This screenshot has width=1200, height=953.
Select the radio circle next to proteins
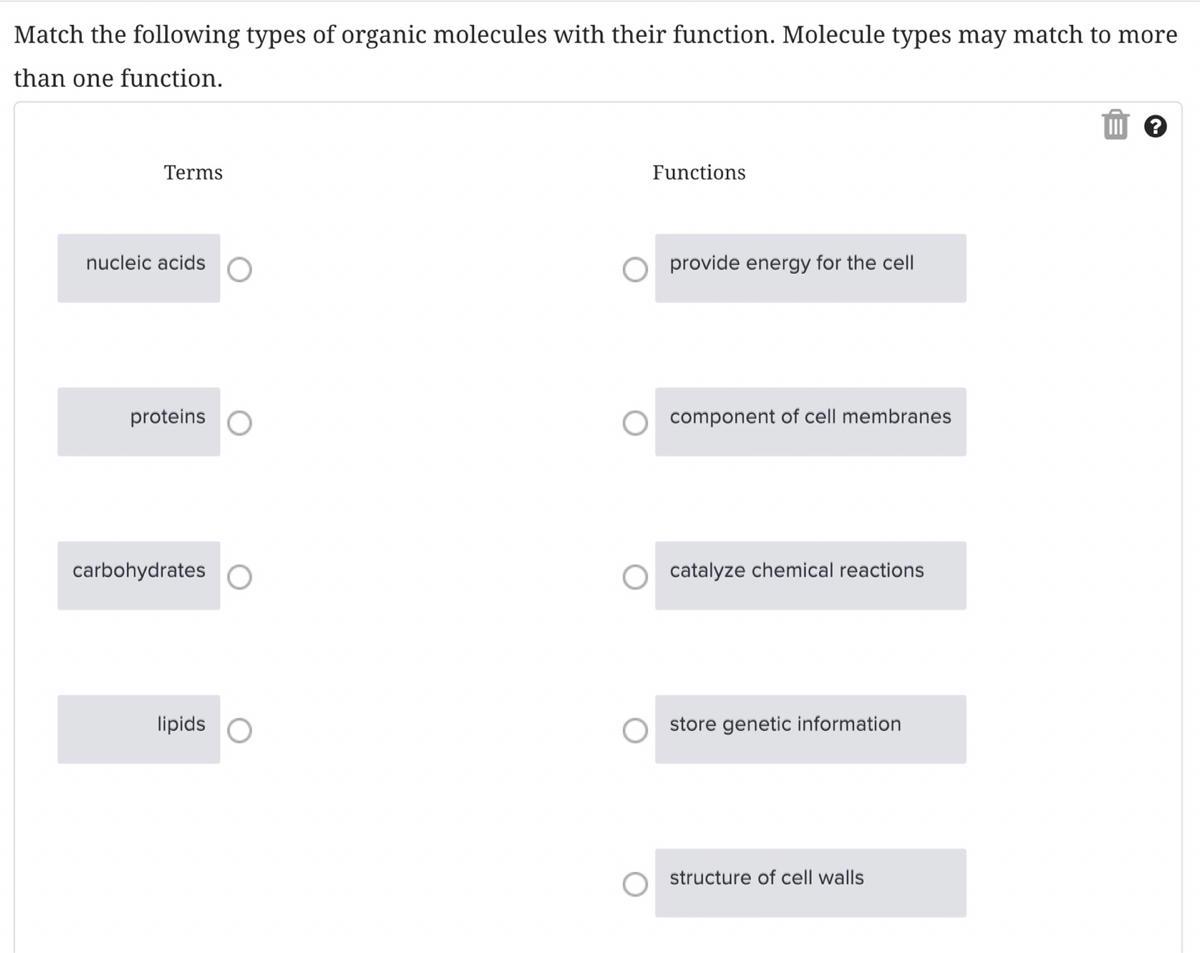(x=240, y=424)
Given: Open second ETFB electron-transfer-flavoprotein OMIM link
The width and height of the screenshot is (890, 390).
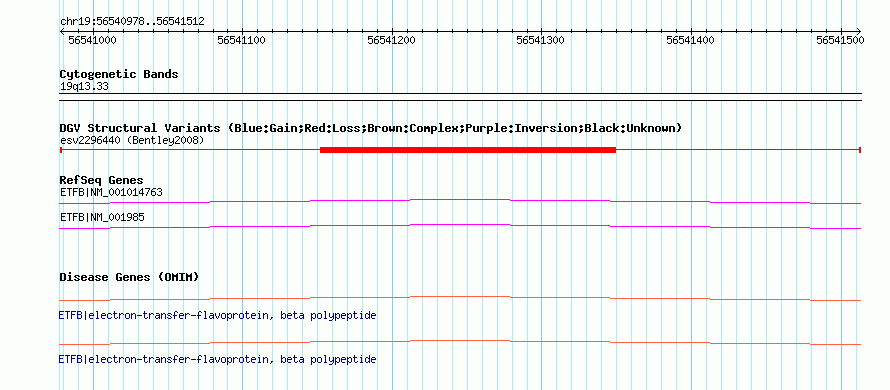Looking at the screenshot, I should point(217,359).
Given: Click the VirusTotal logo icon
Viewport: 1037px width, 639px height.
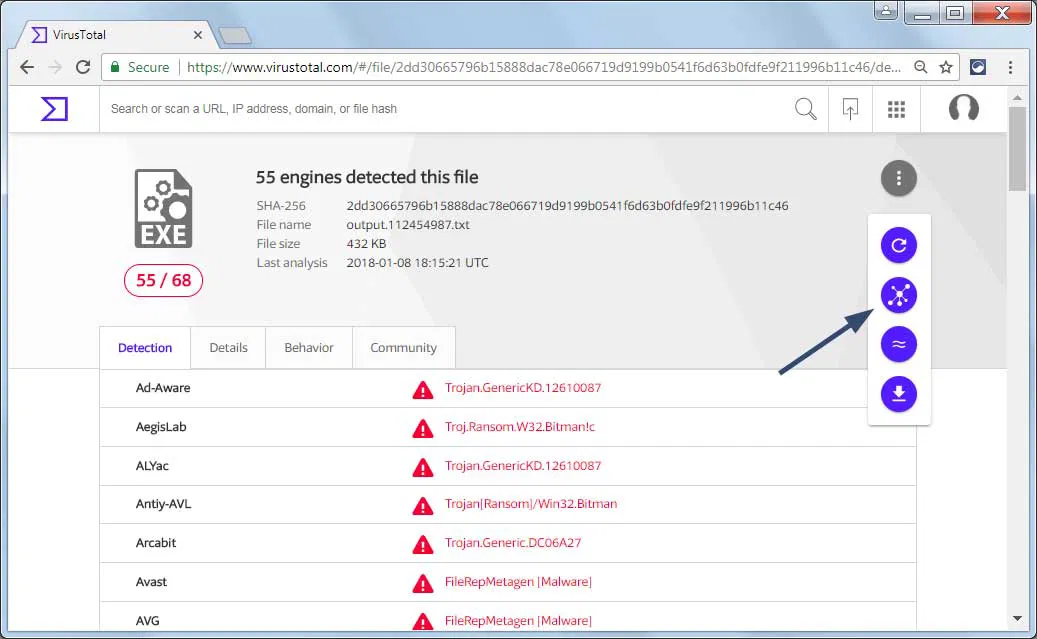Looking at the screenshot, I should (x=52, y=108).
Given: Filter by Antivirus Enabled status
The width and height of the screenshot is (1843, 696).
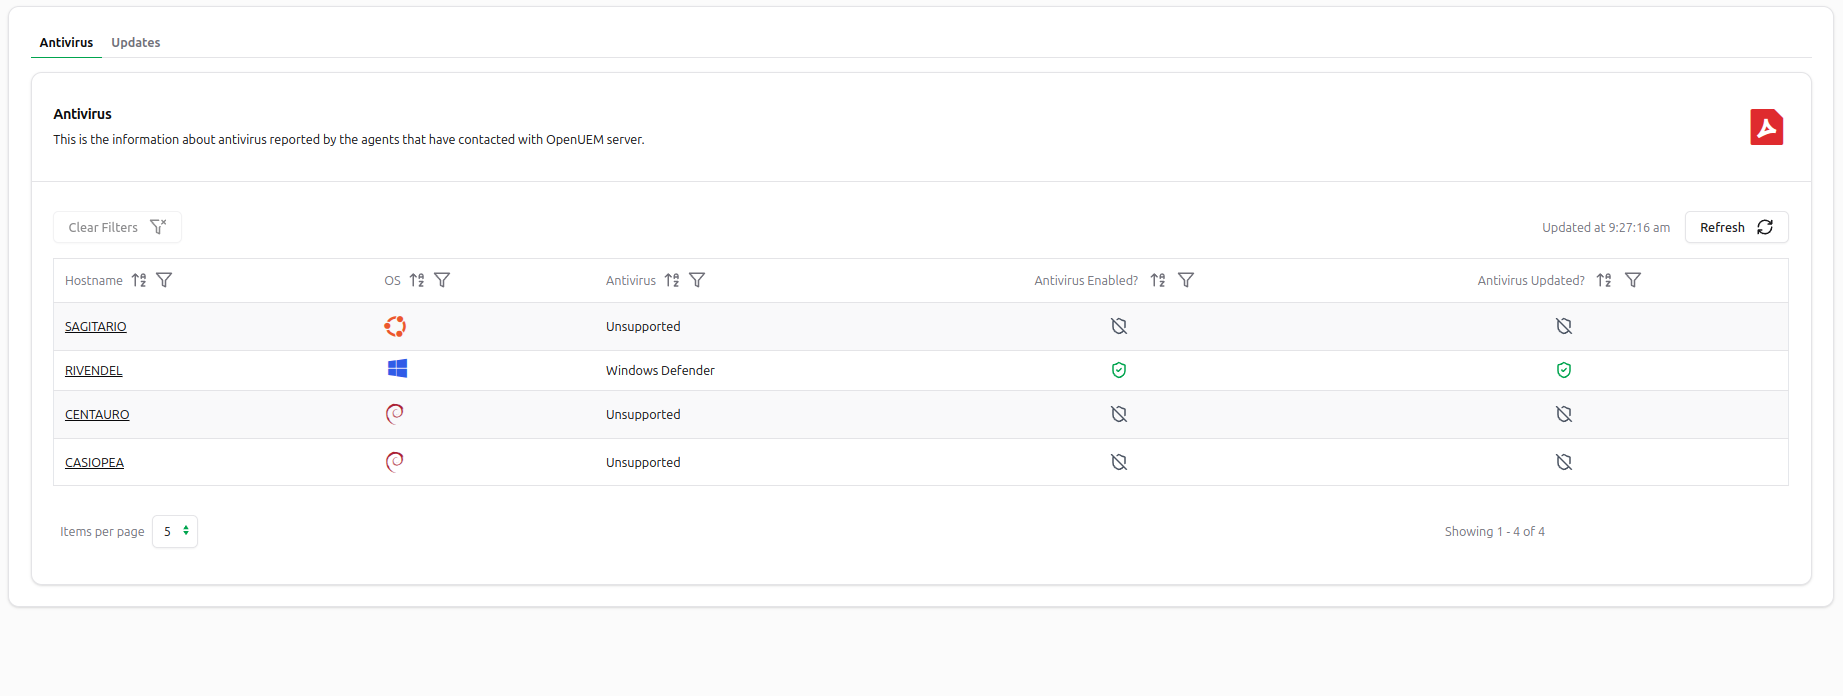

- - - - -

**ASSIGNMENT**
None of the pictures should appear, though every line of the data above must be reproduced exactly.

**RESPONSE AREA**
This screenshot has width=1200, height=953.
Select the radio circle next to proteins
(x=240, y=424)
Given: Open second ETFB electron-transfer-flavoprotein OMIM link
The width and height of the screenshot is (890, 390).
Looking at the screenshot, I should point(217,359).
Given: Click the VirusTotal logo icon
Viewport: 1037px width, 639px height.
Looking at the screenshot, I should (x=52, y=108).
Given: Filter by Antivirus Enabled status
The width and height of the screenshot is (1843, 696).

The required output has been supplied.